Goal:
Please copy word for word the lines that begin at the one containing "Describe the element at coordinates (504, 681)" and stop after the one containing "coordinates (566, 413).".

::: Data entries

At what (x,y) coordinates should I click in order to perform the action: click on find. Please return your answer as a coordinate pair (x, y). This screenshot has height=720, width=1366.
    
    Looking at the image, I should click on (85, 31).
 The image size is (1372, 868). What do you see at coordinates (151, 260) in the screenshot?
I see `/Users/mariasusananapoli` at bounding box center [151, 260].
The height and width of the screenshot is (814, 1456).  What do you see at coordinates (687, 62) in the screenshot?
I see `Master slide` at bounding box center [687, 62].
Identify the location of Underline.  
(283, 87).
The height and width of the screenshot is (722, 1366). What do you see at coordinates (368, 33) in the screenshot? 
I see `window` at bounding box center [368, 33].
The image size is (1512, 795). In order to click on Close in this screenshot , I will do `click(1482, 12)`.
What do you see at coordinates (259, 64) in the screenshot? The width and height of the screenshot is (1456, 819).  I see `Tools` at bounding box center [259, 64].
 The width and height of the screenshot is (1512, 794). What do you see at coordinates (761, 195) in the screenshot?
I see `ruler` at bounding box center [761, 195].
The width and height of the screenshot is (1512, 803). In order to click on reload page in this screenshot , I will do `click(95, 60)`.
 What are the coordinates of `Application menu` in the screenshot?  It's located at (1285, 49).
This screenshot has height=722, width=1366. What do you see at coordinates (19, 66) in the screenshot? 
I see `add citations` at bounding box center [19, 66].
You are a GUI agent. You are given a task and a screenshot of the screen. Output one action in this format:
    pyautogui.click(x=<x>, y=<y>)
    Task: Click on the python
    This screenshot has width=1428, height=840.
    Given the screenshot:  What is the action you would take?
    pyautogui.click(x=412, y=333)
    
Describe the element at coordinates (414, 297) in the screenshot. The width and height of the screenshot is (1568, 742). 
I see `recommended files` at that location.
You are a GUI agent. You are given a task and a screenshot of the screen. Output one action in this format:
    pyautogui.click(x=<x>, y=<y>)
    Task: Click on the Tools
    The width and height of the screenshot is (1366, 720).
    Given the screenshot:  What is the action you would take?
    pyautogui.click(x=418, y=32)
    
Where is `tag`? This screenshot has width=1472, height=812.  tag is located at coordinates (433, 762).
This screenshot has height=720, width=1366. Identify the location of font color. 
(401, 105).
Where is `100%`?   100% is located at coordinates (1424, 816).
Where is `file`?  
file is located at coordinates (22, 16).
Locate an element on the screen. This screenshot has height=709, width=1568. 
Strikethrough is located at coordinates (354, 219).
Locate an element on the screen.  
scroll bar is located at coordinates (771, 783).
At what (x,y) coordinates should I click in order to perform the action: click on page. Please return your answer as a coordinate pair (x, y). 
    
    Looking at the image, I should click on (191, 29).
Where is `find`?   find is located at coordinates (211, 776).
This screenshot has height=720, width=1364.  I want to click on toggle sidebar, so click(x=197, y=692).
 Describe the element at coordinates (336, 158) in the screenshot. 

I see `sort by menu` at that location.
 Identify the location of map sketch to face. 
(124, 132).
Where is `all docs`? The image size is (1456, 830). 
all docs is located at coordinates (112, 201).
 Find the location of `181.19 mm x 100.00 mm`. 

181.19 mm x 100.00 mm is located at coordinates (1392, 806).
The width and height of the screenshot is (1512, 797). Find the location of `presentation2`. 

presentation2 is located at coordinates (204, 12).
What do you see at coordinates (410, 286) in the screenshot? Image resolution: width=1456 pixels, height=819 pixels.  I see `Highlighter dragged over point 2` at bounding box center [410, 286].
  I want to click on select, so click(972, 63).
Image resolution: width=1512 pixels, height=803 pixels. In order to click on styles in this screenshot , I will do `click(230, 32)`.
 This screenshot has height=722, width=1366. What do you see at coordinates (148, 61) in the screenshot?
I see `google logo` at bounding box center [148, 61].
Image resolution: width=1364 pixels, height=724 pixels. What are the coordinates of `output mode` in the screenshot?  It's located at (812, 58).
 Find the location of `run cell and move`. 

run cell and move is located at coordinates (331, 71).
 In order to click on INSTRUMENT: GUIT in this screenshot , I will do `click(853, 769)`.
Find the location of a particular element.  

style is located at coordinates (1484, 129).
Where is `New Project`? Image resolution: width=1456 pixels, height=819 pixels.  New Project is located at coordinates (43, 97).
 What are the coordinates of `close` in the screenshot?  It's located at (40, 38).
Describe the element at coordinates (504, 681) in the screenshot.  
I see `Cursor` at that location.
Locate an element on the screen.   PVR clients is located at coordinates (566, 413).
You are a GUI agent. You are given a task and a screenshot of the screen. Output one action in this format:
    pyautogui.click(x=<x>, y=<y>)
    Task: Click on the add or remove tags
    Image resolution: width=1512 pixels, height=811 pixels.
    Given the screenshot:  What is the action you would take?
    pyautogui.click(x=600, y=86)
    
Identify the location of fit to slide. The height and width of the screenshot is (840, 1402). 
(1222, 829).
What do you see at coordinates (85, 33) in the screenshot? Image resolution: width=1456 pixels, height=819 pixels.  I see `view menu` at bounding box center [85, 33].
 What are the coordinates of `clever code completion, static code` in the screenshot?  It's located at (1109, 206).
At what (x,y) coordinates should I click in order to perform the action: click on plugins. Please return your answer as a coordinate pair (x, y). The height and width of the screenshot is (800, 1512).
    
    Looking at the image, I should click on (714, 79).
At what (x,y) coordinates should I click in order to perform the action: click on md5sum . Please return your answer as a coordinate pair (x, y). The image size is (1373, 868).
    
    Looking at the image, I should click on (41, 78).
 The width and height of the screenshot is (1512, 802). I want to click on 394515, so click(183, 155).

::::::

Task solution:
Describe the element at coordinates (504, 681) in the screenshot.  
I see `Cursor` at that location.
Locate an element on the screen.   PVR clients is located at coordinates (566, 413).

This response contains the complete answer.